Der kürzeste Wahlkampf in der Geschichte Israels wurde weniger durch Wahlveranstaltungen, Poster und Flugblätter als vielmehr durch Internetwerbung geprägt. Es fehlten charismatische Politiker, die dem Buhlen um Wählerstimmen ihren Stempel aufgedrückt hätten. Als Gideon Levy in Haaretz über „drei zweitrangige Kandidaten, zwischen denen es nicht den geringsten Unterschied“ gäbe, schrieb, hatte er neben Benjamin Netanjahu und Zipi Livni zweifellos Ehud Barak, den Vorsitzenden der Arbeitspartei (Avodah), mit im Blick. Barak setzte im Wahlkampf vor allem auf die nationalistische Welle im Lande und auf seine Verdienste als Verteidigungsminister im Gaza-Abenteuer.

Vor dem skizzierten Hintergrund gelang es Avigdor Lieberman, das Interesse der Medien auf sich zu ziehen.

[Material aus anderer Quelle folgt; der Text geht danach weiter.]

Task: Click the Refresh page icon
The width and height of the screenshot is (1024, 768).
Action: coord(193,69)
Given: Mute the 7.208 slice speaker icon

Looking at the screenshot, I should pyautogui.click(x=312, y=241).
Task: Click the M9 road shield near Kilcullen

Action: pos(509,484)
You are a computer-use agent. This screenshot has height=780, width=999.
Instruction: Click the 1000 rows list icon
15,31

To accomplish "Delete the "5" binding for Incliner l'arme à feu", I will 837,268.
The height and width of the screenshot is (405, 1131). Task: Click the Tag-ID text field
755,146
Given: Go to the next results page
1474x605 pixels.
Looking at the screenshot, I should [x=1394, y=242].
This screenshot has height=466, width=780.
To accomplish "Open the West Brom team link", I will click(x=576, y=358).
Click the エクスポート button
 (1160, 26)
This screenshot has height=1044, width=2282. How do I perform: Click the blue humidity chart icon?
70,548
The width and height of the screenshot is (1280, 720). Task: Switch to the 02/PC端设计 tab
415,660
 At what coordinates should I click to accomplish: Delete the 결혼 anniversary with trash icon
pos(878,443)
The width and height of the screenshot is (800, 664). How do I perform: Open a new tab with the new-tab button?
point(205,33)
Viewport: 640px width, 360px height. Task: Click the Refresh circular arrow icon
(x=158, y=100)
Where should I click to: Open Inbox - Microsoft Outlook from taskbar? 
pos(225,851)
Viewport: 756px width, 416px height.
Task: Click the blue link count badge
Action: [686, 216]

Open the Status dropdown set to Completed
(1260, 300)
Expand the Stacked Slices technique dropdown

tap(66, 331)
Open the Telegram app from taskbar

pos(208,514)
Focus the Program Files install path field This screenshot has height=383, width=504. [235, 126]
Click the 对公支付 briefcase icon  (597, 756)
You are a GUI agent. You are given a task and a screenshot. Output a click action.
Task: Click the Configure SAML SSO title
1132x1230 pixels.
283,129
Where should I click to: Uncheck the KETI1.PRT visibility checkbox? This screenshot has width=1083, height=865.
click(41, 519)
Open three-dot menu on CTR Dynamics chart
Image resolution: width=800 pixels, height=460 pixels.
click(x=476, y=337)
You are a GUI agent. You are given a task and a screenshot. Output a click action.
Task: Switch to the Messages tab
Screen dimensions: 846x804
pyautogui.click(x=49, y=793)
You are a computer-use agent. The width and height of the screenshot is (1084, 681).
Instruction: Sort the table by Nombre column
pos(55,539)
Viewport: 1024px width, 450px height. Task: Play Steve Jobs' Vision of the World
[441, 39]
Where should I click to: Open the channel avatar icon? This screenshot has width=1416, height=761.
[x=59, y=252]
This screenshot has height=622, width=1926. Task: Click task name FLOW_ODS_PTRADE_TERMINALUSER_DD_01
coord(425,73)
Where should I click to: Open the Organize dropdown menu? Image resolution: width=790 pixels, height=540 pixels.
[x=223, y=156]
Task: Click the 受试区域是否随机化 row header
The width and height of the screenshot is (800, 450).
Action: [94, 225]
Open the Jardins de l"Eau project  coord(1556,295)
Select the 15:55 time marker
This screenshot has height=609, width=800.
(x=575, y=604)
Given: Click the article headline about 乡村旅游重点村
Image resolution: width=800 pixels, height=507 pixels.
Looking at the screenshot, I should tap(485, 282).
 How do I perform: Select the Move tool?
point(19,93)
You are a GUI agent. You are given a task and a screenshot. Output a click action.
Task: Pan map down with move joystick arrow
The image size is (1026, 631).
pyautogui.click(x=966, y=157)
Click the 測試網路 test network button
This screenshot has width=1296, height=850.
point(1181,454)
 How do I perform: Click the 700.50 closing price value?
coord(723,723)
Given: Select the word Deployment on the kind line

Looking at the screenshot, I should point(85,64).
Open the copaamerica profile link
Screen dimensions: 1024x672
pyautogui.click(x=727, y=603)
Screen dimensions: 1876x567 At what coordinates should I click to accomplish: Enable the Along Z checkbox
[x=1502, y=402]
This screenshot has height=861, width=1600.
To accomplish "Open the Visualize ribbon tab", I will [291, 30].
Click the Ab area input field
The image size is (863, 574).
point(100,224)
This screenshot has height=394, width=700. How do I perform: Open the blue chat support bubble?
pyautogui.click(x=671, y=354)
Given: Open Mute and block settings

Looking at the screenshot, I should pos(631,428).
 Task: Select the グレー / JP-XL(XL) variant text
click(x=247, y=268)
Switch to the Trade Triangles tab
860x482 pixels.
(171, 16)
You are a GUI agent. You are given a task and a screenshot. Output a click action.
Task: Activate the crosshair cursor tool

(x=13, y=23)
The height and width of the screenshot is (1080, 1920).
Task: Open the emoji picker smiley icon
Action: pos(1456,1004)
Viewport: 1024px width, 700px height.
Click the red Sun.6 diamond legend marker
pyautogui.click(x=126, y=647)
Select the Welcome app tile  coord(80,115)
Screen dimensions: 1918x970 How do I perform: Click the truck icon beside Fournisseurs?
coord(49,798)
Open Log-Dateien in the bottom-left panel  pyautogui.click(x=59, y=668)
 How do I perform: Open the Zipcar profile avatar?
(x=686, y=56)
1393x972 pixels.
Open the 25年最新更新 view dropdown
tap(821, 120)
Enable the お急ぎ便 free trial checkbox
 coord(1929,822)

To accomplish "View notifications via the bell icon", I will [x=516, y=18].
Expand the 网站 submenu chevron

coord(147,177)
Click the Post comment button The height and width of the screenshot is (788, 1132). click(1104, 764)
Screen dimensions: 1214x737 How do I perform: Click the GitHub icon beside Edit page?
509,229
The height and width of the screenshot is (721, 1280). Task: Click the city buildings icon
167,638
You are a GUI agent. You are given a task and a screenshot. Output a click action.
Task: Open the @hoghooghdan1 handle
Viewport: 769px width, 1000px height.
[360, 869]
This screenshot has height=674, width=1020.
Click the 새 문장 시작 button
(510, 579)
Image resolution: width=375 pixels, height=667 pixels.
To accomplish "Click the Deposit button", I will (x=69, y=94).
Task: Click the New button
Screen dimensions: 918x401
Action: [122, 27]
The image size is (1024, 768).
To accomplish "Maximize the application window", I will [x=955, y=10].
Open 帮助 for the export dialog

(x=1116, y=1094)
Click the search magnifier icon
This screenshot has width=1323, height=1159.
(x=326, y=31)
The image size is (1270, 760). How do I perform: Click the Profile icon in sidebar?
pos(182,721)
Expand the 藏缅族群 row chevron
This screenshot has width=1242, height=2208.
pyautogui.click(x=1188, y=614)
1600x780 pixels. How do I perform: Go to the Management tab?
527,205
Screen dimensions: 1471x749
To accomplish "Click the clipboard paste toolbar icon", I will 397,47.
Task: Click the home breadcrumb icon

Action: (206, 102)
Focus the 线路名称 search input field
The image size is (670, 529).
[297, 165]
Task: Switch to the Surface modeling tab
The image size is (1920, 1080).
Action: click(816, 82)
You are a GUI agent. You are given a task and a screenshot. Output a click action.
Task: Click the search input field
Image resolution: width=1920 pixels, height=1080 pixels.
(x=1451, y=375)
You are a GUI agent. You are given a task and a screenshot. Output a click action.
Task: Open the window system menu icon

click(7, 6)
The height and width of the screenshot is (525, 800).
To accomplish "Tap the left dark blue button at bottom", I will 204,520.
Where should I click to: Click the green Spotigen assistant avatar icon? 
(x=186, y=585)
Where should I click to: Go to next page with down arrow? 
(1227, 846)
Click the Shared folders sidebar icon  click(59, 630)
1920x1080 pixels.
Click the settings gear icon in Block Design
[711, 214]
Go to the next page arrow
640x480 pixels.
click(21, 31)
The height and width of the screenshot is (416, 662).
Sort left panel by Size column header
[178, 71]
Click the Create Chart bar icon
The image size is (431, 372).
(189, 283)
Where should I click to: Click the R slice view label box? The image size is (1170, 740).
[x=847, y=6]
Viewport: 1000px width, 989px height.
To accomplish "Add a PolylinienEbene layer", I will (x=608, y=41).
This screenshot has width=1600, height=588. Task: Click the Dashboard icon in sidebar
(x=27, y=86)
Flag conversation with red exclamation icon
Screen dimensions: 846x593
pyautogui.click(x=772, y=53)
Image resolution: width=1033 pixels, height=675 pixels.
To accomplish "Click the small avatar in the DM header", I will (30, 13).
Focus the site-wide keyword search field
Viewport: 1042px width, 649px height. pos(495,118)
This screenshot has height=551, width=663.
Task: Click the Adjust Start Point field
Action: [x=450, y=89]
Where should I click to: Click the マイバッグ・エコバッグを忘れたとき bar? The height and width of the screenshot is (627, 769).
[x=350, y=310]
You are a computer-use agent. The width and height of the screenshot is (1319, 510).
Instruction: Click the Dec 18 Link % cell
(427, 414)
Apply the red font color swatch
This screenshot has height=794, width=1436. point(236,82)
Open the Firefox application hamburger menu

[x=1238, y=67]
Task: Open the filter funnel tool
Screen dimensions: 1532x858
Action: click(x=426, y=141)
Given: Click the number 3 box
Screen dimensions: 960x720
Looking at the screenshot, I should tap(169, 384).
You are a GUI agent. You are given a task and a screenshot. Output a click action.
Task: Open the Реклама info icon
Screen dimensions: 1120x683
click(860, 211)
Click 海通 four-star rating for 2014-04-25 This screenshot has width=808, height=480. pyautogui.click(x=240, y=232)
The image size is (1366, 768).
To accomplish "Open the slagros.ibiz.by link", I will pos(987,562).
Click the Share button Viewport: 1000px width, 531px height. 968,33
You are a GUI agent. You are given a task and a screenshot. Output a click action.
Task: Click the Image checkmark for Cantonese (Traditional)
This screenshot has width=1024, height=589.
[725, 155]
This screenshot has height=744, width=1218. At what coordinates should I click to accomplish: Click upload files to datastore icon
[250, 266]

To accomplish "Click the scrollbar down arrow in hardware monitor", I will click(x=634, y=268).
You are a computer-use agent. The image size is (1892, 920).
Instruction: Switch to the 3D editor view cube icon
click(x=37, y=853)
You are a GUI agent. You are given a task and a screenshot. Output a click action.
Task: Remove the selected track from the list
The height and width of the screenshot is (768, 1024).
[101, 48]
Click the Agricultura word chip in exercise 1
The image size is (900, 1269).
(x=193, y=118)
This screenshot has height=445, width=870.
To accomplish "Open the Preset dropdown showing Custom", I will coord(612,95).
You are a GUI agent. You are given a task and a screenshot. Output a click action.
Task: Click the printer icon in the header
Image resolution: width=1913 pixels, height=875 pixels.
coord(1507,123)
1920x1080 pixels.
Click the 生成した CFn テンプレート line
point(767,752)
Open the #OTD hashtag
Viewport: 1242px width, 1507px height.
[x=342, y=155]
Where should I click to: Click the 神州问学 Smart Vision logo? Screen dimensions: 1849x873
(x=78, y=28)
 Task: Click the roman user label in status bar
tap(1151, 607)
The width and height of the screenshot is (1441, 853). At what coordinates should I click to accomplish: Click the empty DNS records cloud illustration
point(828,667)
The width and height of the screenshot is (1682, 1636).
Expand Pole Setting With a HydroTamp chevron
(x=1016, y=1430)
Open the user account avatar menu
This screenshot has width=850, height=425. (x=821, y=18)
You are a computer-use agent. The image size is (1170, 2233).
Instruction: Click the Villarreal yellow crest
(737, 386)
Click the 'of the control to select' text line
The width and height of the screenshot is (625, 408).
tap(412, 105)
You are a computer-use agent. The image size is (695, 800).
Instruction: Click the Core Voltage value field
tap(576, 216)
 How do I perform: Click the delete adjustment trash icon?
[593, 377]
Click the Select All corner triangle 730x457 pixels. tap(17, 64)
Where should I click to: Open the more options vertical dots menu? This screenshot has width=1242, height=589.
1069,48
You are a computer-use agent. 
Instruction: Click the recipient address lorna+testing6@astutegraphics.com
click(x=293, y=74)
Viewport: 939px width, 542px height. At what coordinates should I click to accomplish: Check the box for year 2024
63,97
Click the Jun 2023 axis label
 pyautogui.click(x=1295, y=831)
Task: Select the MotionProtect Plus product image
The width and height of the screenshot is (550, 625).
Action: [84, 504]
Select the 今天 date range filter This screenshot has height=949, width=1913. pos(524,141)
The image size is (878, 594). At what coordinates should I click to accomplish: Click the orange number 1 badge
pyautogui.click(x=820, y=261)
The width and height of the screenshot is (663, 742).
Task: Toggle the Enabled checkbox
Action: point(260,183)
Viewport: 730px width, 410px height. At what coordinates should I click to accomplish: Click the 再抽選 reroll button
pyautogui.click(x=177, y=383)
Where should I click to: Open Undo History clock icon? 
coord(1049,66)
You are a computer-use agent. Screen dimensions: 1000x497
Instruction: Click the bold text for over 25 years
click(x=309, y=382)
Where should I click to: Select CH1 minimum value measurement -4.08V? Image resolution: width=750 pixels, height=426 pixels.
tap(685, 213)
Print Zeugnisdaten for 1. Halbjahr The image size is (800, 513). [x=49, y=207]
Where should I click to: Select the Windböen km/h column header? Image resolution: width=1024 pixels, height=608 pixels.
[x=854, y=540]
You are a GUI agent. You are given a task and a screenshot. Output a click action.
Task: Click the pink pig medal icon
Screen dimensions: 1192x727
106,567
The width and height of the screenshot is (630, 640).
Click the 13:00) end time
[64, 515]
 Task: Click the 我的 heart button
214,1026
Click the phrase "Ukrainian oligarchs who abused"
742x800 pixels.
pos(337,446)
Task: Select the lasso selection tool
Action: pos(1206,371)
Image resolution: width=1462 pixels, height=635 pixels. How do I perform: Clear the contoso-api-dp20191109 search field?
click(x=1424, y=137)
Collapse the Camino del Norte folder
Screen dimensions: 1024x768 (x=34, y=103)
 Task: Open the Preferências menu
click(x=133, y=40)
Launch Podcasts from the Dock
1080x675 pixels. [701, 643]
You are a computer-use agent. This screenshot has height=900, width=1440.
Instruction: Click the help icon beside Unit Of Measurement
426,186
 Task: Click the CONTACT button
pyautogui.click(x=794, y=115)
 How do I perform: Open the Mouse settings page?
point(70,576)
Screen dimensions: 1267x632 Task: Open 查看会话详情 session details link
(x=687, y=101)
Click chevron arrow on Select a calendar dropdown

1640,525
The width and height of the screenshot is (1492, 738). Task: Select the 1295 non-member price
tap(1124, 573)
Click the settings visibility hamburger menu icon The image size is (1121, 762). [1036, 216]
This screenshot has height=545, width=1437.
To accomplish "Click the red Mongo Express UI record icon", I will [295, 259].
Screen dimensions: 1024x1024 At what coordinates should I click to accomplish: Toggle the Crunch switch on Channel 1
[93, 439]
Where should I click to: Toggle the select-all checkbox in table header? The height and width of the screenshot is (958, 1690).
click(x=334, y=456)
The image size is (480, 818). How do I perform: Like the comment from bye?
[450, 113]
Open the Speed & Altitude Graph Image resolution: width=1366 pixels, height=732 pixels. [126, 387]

Seine gegen die arabischen Staatsbürger gerichtete Forderung „Ohne Loyalität keine Staatsbürgerschaft“ fiel insbesondere bei Jugendlichen auf fruchtbaren Boden, wurde jedoch zugleich von manchem jüdischen Israeli als Gefährdung demokratischer Grundwerte betrachtet. Der sephardische Oberrabbiner Ovadia Josef, durchaus kein Demokrat, bezeichnete Lieberman wegen dessen in der Mehrzahl nichtreligiöser Anhänger als „Ausgeburt des Teufels“. Nicht Hoffnung und Zukunftsoptimismus, sondern Hass, Furcht und gegenseitige Verdächtigungen prägten somit – so die Einschätzung namhafter israelischer Politologen und Publizisten – die Wahlkampagne 2009.